Collective who hadn’t escaped back to their own provinces were the only ones left to care for the sick—

because Alija insisted on it. But even that small and ultimately futile effort had stopped now. One too many of her people had caught the disease themselves and the few remaining members of the Sorcerers’ Collective still resident in the city were holed up in the Sorcerers’ Palace, refusing to go out into the streets at all. The palaces and townhouses of the rich stood deserted, too, as their occupants either fled the city or were stricken by the disease.

The sickness struck with terrible speed.
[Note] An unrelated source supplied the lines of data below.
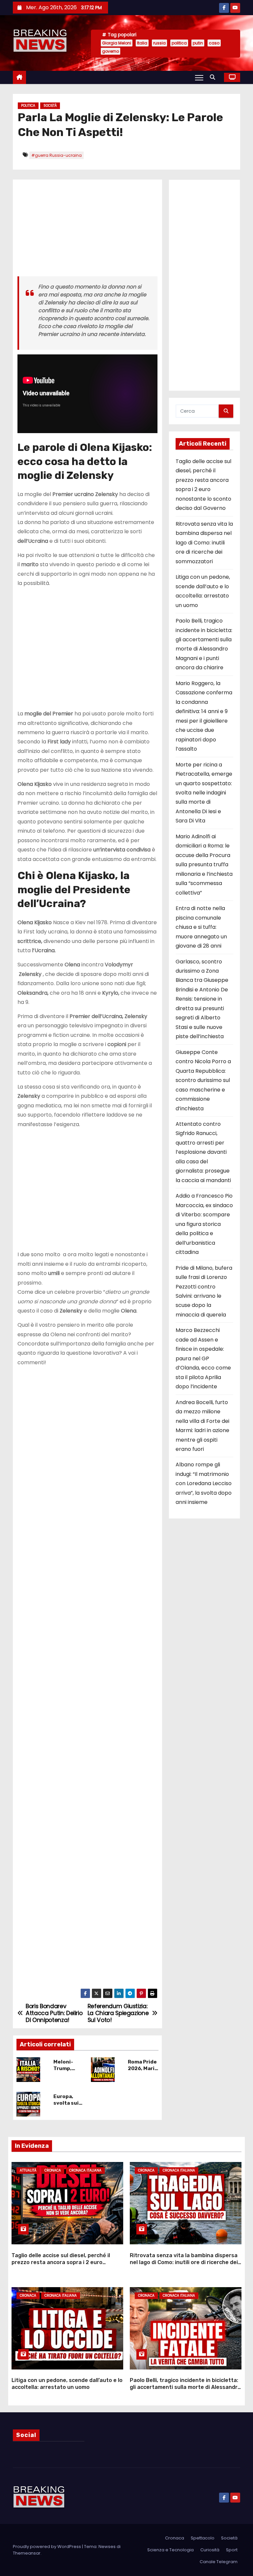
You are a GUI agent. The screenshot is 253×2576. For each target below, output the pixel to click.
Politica (28, 105)
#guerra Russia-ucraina (56, 155)
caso (214, 43)
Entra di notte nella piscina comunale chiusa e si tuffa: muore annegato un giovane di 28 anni (201, 927)
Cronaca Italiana (85, 2170)
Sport (232, 2550)
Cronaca (52, 2170)
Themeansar (27, 2553)
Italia (142, 43)
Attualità (28, 2170)
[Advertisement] (87, 230)
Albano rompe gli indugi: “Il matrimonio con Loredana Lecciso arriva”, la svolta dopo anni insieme (204, 1483)
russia (159, 43)
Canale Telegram (219, 2562)
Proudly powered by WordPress (47, 2546)
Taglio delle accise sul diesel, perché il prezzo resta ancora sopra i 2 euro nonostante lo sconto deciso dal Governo (66, 2262)
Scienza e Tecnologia (170, 2550)
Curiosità (209, 2550)
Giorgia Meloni (116, 43)
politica (179, 43)
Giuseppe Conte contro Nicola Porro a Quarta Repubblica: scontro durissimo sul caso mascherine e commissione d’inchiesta (203, 1080)
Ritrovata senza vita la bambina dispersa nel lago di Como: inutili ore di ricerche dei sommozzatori (204, 542)
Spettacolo (202, 2538)
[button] (214, 77)
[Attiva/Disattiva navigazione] (199, 77)
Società (50, 105)
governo (110, 51)
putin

It killed so swiftly there was a cynical saying around the city:
Breakfast with your descendants—dinner with your ancestors
. And it was only going to get worse before the plague ran its course. It was still winter—such that it was in the warm, muggy climes of Greenharbour. When the weather warmed up, it was going to be much harder to control.

The plague had no respect for rank or birthright. Bodies were left in empty houses, rich and poor, because there was no one willing to give them a decent burial. At a meeting to discuss the crisis last week, Marla had talked of having the bodies loaded onto ships and setting them afire in the harbour, a sacrilege that Alija would have thought incomprehensible only a few weeks ago.